In some cases, we may remand a case to the trial court to make additional findings of fact based upon the evidence presented, but here, the lack of findings is due to the lack of evidence itself. Father has not worked since 2012, and therefore he has no " work history" within approximately the past two years. Id. There was no evidence of Father's " occupational qualifications[,]" id., other than that he had served in the military. There was no evidence about how his military service may have prepared him for any type of work outside of the military since there was no mention of what type of work he actually did.

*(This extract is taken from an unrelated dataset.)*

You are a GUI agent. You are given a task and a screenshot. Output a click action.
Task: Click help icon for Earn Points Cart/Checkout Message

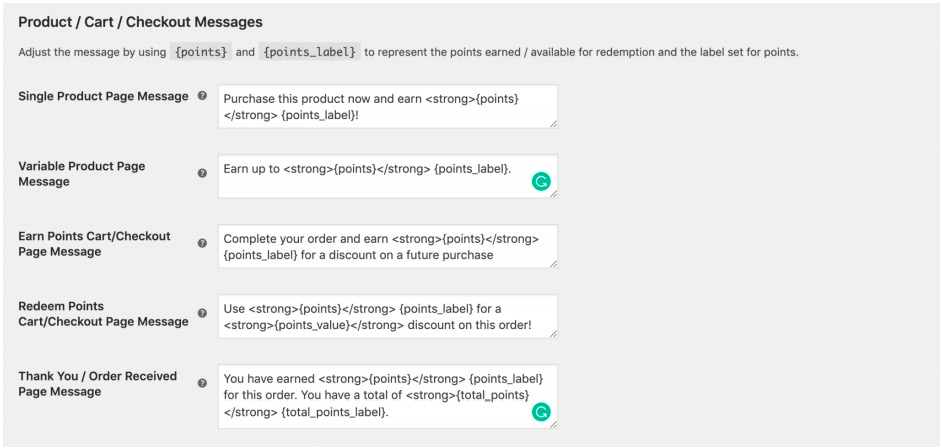(203, 243)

The record is also devoid of evidence regarding Father's education, work history prior to his military service or " prevailing job opportunities
and earning levels in the community[.]" Id. On remand, the trial court would have no reasonable basis upon which to determine an imputed income amount because there was no evidence of Father's " recent work history, occupational qualifications [or] prevailing job opportunities and earning levels in the community." Id. We therefore reverse the trial court's imputation of income and the amount of child support set based upon the trial court's imputation of income.
V. Child Support Arrears
Father next contends that " the trial court erred in awarding retroactive child support arrears in that such award is not supported by the evidence, findings of fact or conclusions of law." The record and the full transcript of the hearing shows that there was no evidence presented to the trial court regarding arrears. One attorney made an introductory statement to the trial court mentioning arrears in a general sense but no evidence was presented regarding any payments Father had made or how much child support would have been owed. We cannot determine how the arrears were calculated or from what date the trial court made the child support modification effective. Since the 2011 order had become a permanent order, Father filed his motion for modification on 31 August 2012, and the 2013 consent order determined that he was entitled to modification without determining the amount of ongoing support or arrears, it appears that the modification probably extended as far back as 1 September 2012, but neither the record, transcript, or brief sheds any light on the actual time period of the arrearage calculation. The findings of fact regarding arrears are not based upon any evidence and are therefore erroneous; thus, the trial court's determination of the arrears amount and payment schedule must be reversed.
For the foregoing reasons, we reverse the order of the trial court.